Principios clave del prompting en proyectos de software
- Claridad y especificidad: Un prompt efectivo debe ser claro, evitando ambigüedades y proporcionando todos los detalles relevantes (lenguaje de programación, estándar, contexto del negocio, tipo de documentación, etc.).
- Contextualización: Contextualizar el mensaje permite que la IA tenga suficiente información sobre el entorno del proyecto, restricciones, arquitecturas y alcance de la tarea.
- Iteración y refinamiento: Es común que la primera respuesta no sea completamente satisfactoria. Refinar el prompt, agregando detalles o ajustando la solicitud, incrementa la calidad de la interacción.
- Modularidad y tareas acotadas: Dividir instrucciones complejas en tareas más pequeñas puede aumentar la precisión de los resultados, especialmente en pruebas o generación de código modular.
Técnica CERTO
Una técnica muy recomendada para el desarrollo SW es utilizar la denominada técnica CERTO por las siglas de sus 5 componentes:
Dar información previa del entorno (librerías, frameworks, versiones, convenciones).
¿Quién te debe dar la respuesta? Indicar el rol que debe tomar la IA.
¿Qué razonamiento realiza la IA? (Lógica seguida, restricciones a considerar,…)
¿Qué tarea específica quieres? (incluir un verbo como "Crea", "Desarrolla", "Evalúa",…)
¿Cómo quieres los resultados? (Pedir la respuesta en un formato claro: JSON, tabla, bloques de código, pasos numerados)

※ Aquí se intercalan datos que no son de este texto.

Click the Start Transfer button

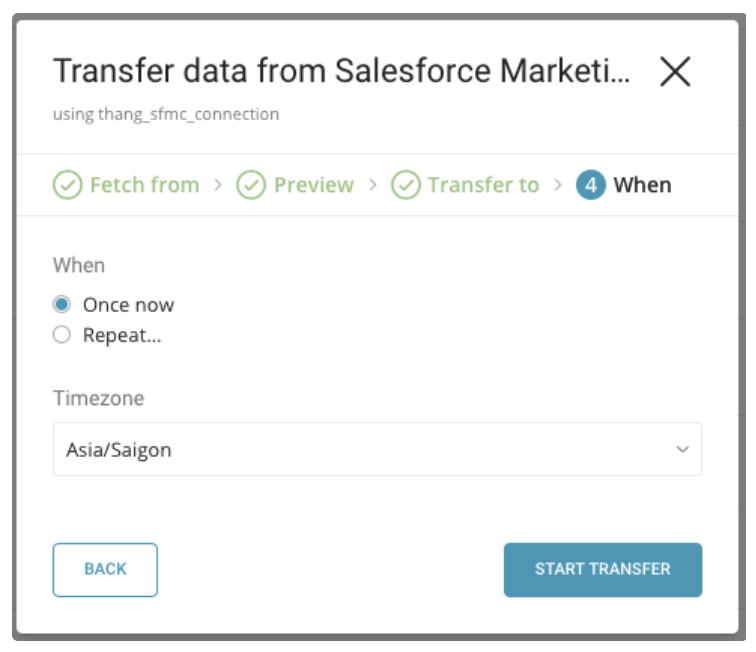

Para que veamos un ejemplo de cada componente y poder crear un prompt completo, en la siguiente figura se muestra un caso de uso:
Prompt:
Estamos desarrollando una aplicación de e-commerce usando Python con Django. Actúa como un desarrollador de código senior de Python y corrige este fragmento aplicando buenas prácticas de PEP8. El código debe usar async/await y no callbacks. No uses var, usa let o const. Crea una función en Python llamada calcular_media que reciba una lista de números enteros, ignore los valores nulos y devuelva la media con dos decimales. Dame solo el código dentro de un bloque python sin explicaciones.